Here is a summary of the report's reception among experts:


Oversea-Chinese Banking Corp. Ltd. economist Tommy Xie:


To me, this is a positive move in the fight against municipal debt. Chinese government debt as a percentage of GDP is comparable to that of many industrialized economies, but China's unique debt structure has its own unique issues.


A workable answer appears to be the proposal to allow the federal government to take more of the debt. This method has the potential to reduce the burden on municipal budgets, creating conditions in which resources can be better directed to promote economic expansion and boost consumer confidence.


Research head at Credit Agricole CIB, Xiaojia Zhi:


China needs to do more to demonstrate its dedication to growth stabilization and demand enhancement. Investors need not be very concerned about a moderate increase in the federal deficit. To increase government spending and improve the economy, the central bank must take on more responsibility.


This hasn't been confirmed yet, but considering that private demand is still weak and local fiscal conditions are tight due to the crisis in the property sector, I think it's a legitimate consideration. The national debt to GDP ratio is still fairly low, and the government's finances are in good shape overall. A modest amount ($1 trillion) with a positive message (0.7% of GDP).

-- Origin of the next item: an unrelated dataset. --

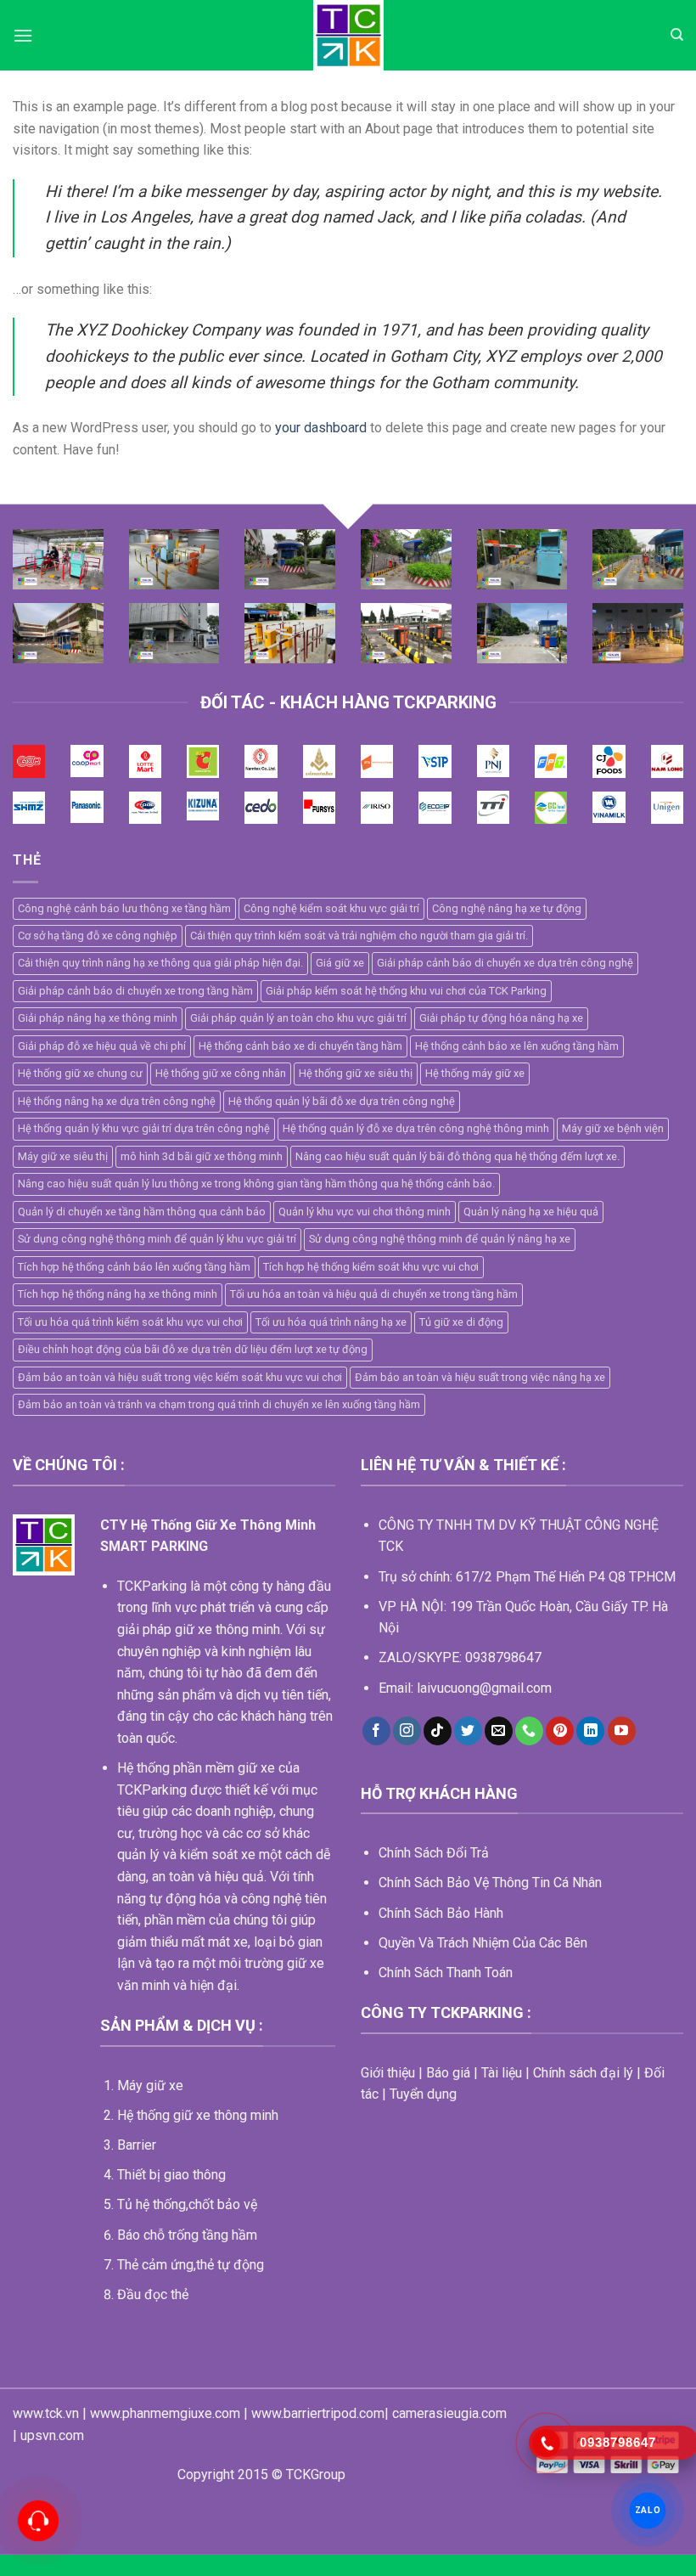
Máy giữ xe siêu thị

Jones Lang LaSalle Inc. Chief Economist Bruce Pang:


Offsetting macro challenges and uncertainty, the ad hoc issuance of more debt by the central government might provide further policy support and more resources to re-engineer a stronger and faster recovery. It is possible that infrastructure investment in China will serve as the first baton to be passed, with subsequent batons carried by company capital expenditures and consumer spending.


Société Générale SA's principal macro strategist for Asia, Kiyong Seong:


The fact that they are considering issuing more bonds at this time of year is a pleasant surprise. The benefits of infrastructure investment, however, will be mitigated by the uncertainty surrounding their ultimate destination. China interest rates may face a slight upward risk, but the USD/CNY exchange rate is unlikely to suffer any significant losses.


Additional bond issuance will likely reduce future yield declines in magnitude but will come at the cost of slightly higher yields in the short term. The money would therefore be best put to use where it can have the greatest impact on restoring consumer spending.


Ding Shuang, Standard Chartered Plc's top economist for North Asia and Greater China.


If this plan had been considered three months earlier, when China had just had a setback in its post-Covid rebound in the second quarter, it might sound more realistic. With the budget still having some wiggle room and the economy showing only slight signs of growth in August and September, I ask if now is the time to introduce further fiscal stimulus.


Economist He Wei from Gavekal Dragonomics on China:


It will stimulate the economy and boost China's chances of achieving 5% GDP growth this year. Assuming the additional sovereign debt is put to good use, the fourth quarter should see respectable growth.